Outrage Over Ukraine Election Spreads to New York
This article is from the archive of The New York Sun before the launch of its new website in 2022. The Sun has neither altered nor updated such articles but will seek to correct any errors, mis-categorizations or other problems introduced during transfer.
Demonstrations against the results of the contested Ukrainian presidential runoff election spilled from the streets of Kiev onto the sidewalks of Manhattan, as well as other major American cities yesterday.
Russian-backed Viktor Yanukovich was declared president on Monday, but Ukrainian and international officials have alleged there was systemic voter fraud in an election that the opposition candidate, Viktor Yushchenko, was expected to win.
Supporters of Mr. Yushchenko, wrapped in the blue-and-yellow Ukrainian flag and wearing his party color of orange, stood to protest in front of the Russian mission to the United Nations on 67th Street yesterday.
A Ukrainian-American protester, Ulana Kekish, who said she was a close family friend of Mr. Yushchenko, said his campaign was bolstered by the widespread show of support from Ukrainians who are living abroad. She relayed the chants of “Yushchenko!” to his campaign officials in Kiev by holding her cell phone to the crowd.
“I let them listen, and they were completely ecstatic,” Ms. Kekish said. “They put me on speaker phone.”
Ms. Kekish added, “You’ve never seen something so uplifting. People will not go back to being told who their leader is,” she said.

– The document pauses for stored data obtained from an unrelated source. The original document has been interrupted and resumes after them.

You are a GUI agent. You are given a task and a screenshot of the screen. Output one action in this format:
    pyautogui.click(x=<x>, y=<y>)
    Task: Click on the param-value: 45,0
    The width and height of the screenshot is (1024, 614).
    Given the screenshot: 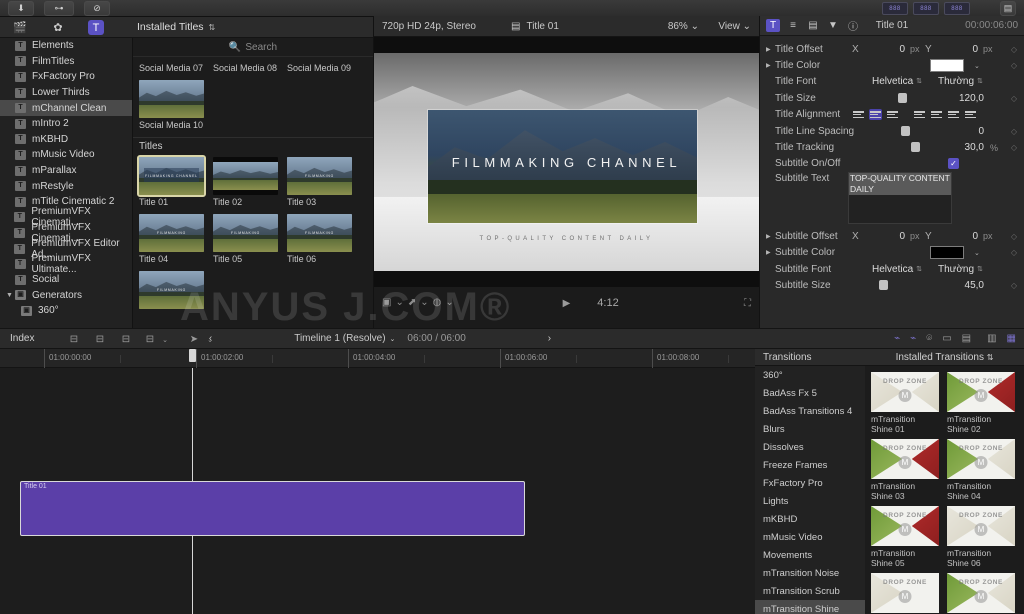 What is the action you would take?
    pyautogui.click(x=970, y=286)
    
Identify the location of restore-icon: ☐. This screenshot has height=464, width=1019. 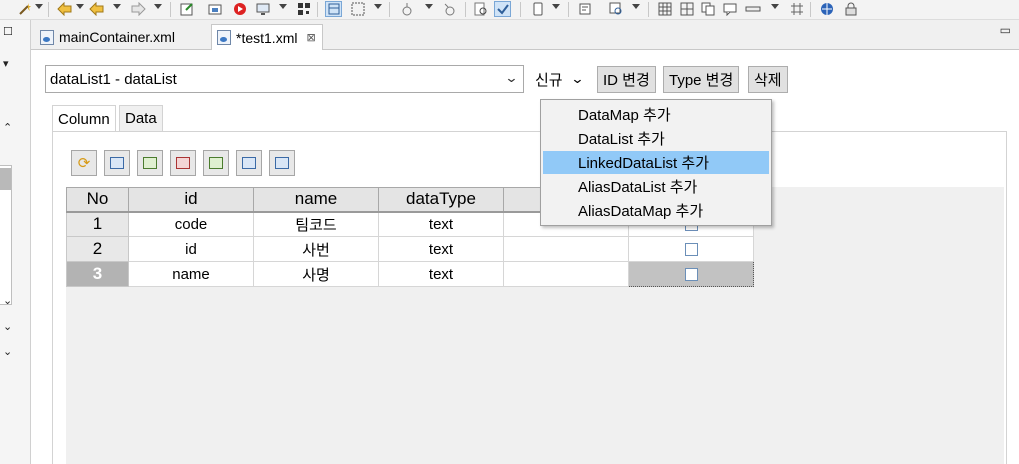
(8, 32).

The several hundred protesters, according to police estimates, marched from the Ukrainian Consulate on 49th Street to the Russian mission to the United Nations on 67th street and then south to the United Nations itself.

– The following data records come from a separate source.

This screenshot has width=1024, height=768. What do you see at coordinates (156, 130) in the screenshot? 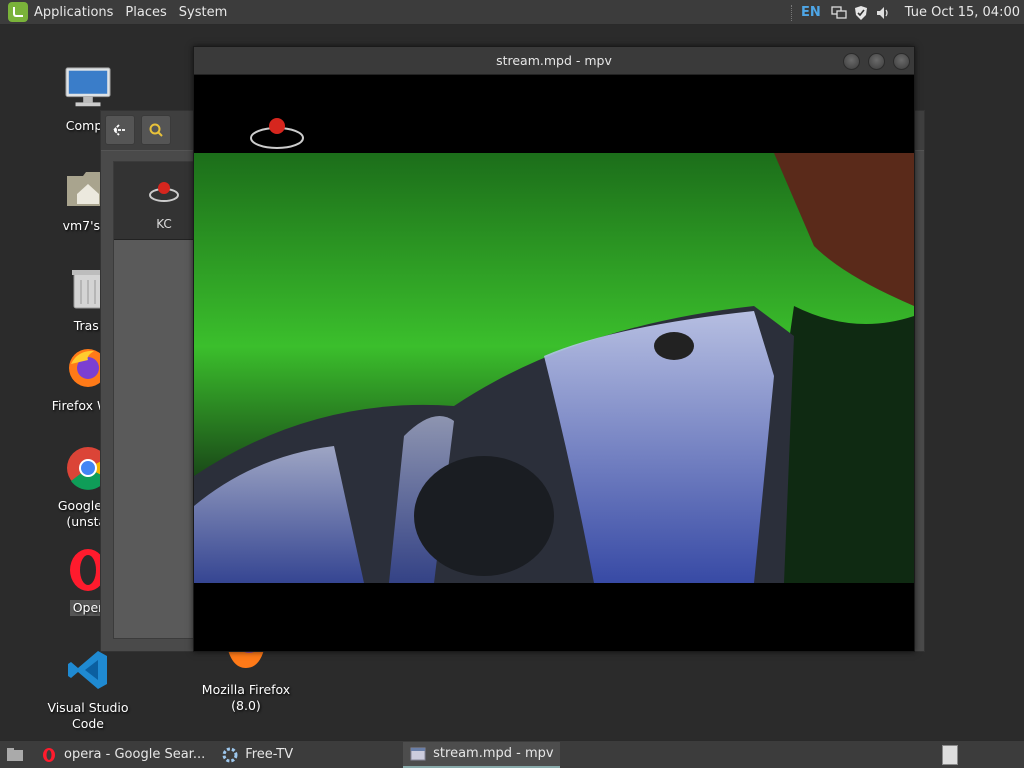
I see `search-button` at bounding box center [156, 130].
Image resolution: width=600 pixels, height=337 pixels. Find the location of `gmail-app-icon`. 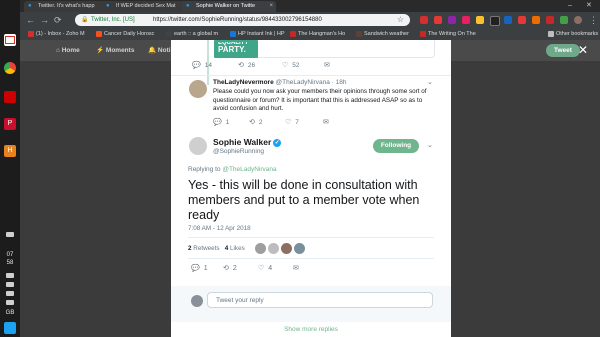

gmail-app-icon is located at coordinates (10, 40).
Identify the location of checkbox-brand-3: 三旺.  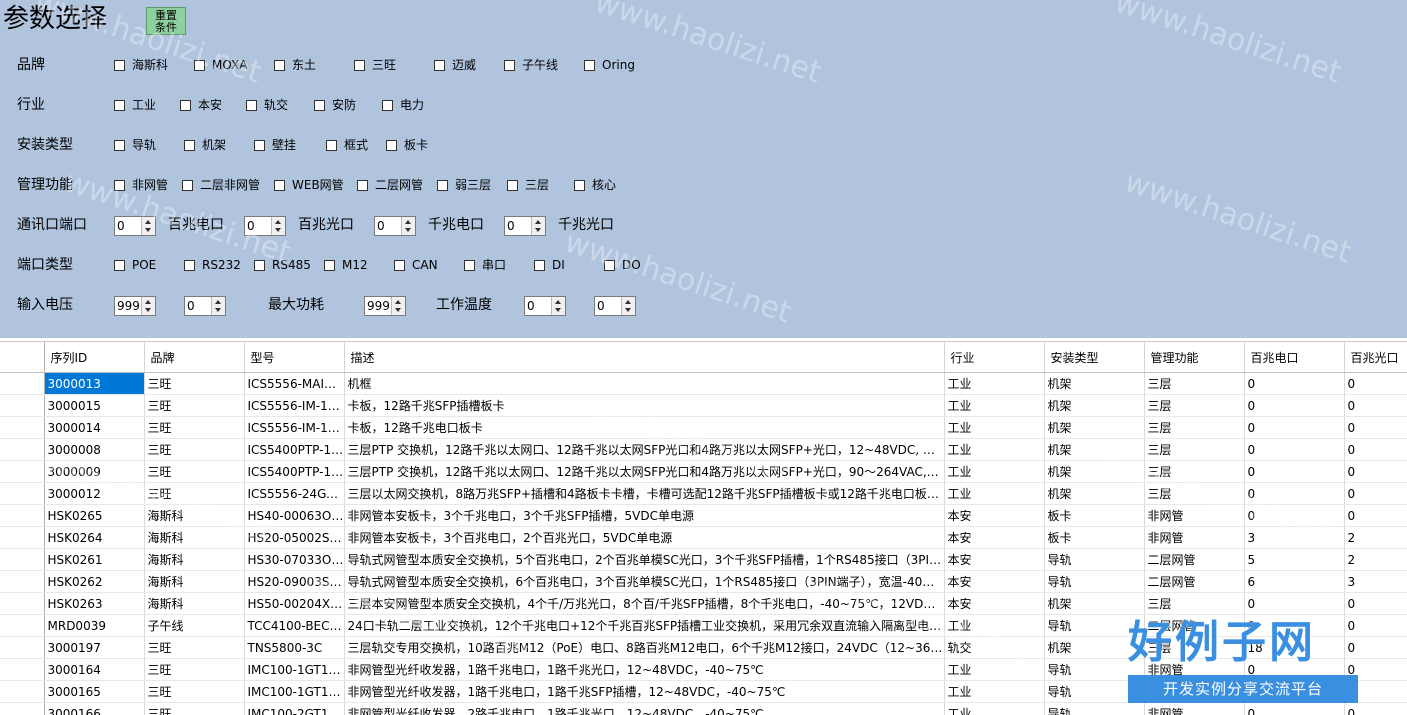
(375, 65).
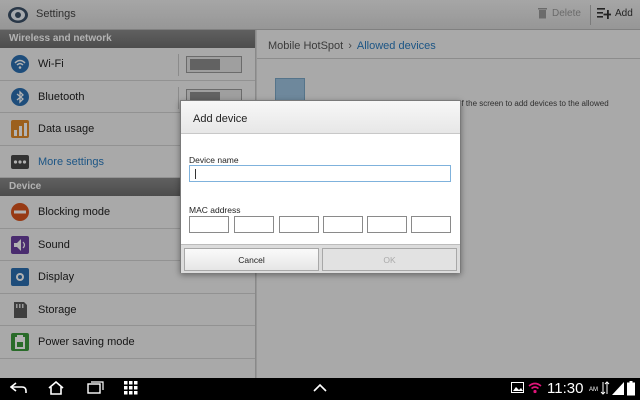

A Russian official in charge of security at the mission said he had not expected the demonstrators, who booed and hissed as people emerged from the building on the Upper East Side.

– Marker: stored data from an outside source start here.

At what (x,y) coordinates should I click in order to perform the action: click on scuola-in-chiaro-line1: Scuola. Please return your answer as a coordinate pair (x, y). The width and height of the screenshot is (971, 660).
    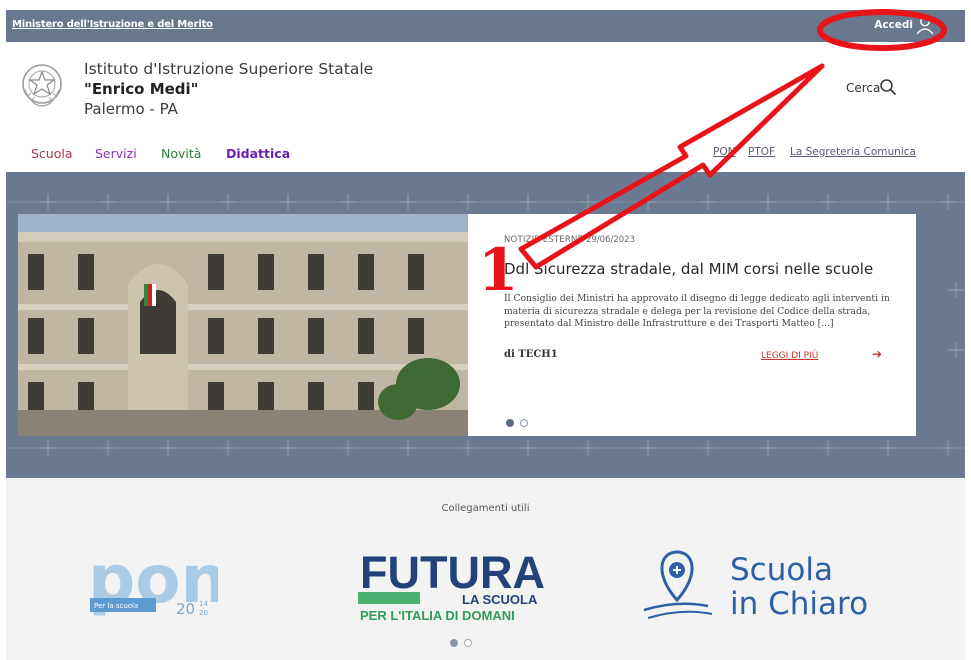
    Looking at the image, I should click on (782, 570).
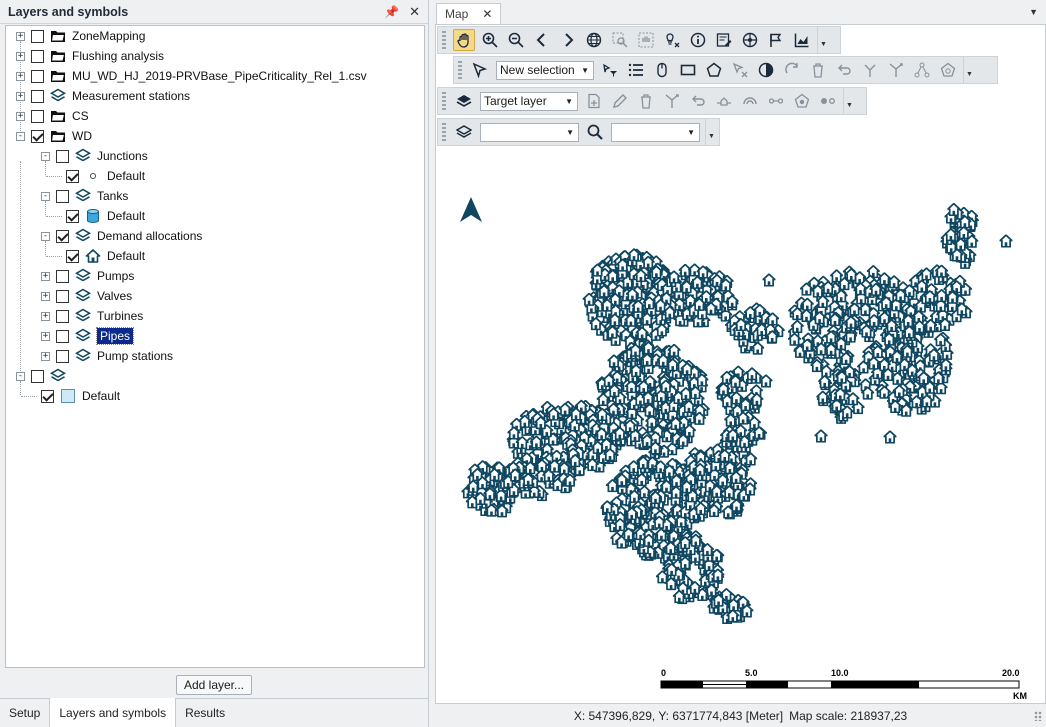  I want to click on target-layer-dropdown: Target layer ▼, so click(529, 101).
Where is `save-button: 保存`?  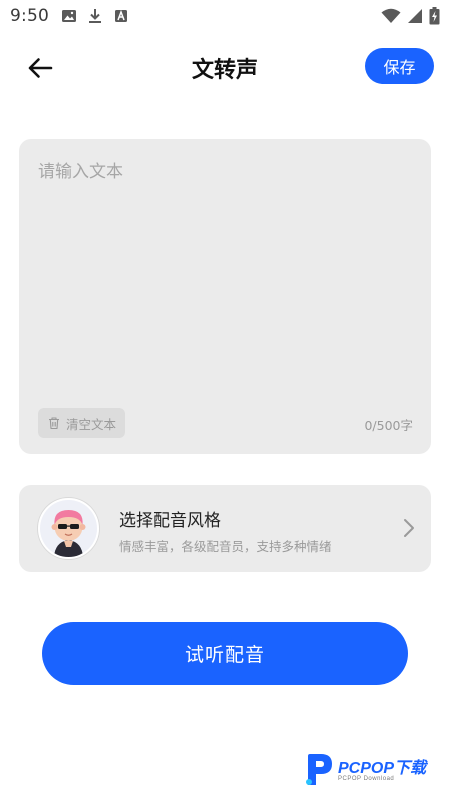 save-button: 保存 is located at coordinates (400, 66).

Officials from Ukrainian civic groups around the country began planning protests after the disputed results were announced on Monday, said an organizer of one of the groups, George Pylyp.
Similar protests took place yesterday in Chicago and San Francisco. Ukrainians from Philadelphia hired two buses to take them to the city, where people converged from the tri-state area.
The groups plan a major march today at noon in Washington, D.C., from the Ukrainian Embassy to Capitol Hill.
“We need this victory,” said one of the protesters, Tetiana Yaroshenko, a Fulbright scholar from Kiev studying at Yale University. “It’s a terrible situation but we need democracy.”